> EXERCISE PROMPT
Nothing but an exact copy of the listing should appear in the response.

> INFORMATION PROVIDED
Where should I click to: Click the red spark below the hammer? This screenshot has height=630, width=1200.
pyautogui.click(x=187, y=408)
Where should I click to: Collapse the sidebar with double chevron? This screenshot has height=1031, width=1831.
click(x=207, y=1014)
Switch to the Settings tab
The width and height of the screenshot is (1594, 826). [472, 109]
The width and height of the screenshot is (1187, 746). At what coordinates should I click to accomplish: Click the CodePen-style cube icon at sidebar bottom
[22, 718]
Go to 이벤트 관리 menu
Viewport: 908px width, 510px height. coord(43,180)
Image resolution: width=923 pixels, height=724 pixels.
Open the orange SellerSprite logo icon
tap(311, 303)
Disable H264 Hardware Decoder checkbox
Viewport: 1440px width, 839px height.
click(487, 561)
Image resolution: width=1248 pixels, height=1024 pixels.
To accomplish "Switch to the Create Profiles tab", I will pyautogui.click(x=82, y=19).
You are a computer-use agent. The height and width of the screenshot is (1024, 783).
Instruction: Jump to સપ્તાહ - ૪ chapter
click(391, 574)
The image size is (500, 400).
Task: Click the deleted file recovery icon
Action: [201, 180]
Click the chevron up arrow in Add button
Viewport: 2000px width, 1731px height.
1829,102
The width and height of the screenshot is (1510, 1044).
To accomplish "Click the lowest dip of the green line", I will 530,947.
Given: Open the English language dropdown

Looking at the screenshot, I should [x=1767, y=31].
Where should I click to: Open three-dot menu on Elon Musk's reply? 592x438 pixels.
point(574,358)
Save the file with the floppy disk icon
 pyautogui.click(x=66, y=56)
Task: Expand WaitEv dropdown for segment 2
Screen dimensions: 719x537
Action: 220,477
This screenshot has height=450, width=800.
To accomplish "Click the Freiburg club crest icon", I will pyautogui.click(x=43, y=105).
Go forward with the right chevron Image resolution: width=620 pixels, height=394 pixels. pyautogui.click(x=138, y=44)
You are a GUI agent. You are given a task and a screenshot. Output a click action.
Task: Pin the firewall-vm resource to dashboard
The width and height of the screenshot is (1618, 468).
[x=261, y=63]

> THE ANSWER
Where should I click to: Click the red spark below the hammer? This screenshot has height=630, width=1200.
pyautogui.click(x=187, y=408)
Where should I click to: Collapse the sidebar with double chevron? This screenshot has height=1031, width=1831.
click(x=207, y=1014)
Switch to the Settings tab
The width and height of the screenshot is (1594, 826). [472, 109]
The width and height of the screenshot is (1187, 746). At what coordinates should I click to accomplish: Click the CodePen-style cube icon at sidebar bottom
[22, 718]
Go to 이벤트 관리 menu
Viewport: 908px width, 510px height. coord(43,180)
Image resolution: width=923 pixels, height=724 pixels.
Open the orange SellerSprite logo icon
tap(311, 303)
Disable H264 Hardware Decoder checkbox
Viewport: 1440px width, 839px height.
click(487, 561)
Image resolution: width=1248 pixels, height=1024 pixels.
To accomplish "Switch to the Create Profiles tab", I will pyautogui.click(x=82, y=19).
You are a computer-use agent. The height and width of the screenshot is (1024, 783).
Instruction: Jump to સપ્તાહ - ૪ chapter
click(391, 574)
The image size is (500, 400).
Task: Click the deleted file recovery icon
Action: [201, 180]
Click the chevron up arrow in Add button
Viewport: 2000px width, 1731px height.
1829,102
The width and height of the screenshot is (1510, 1044).
To accomplish "Click the lowest dip of the green line", I will 530,947.
Given: Open the English language dropdown

Looking at the screenshot, I should [x=1767, y=31].
Where should I click to: Open three-dot menu on Elon Musk's reply? 592x438 pixels.
point(574,358)
Save the file with the floppy disk icon
 pyautogui.click(x=66, y=56)
Task: Expand WaitEv dropdown for segment 2
Screen dimensions: 719x537
Action: 220,477
This screenshot has height=450, width=800.
To accomplish "Click the Freiburg club crest icon", I will pyautogui.click(x=43, y=105).
Go forward with the right chevron Image resolution: width=620 pixels, height=394 pixels. pyautogui.click(x=138, y=44)
You are a GUI agent. You are given a task and a screenshot. Output a click action.
Task: Pin the firewall-vm resource to dashboard
The width and height of the screenshot is (1618, 468).
[x=261, y=63]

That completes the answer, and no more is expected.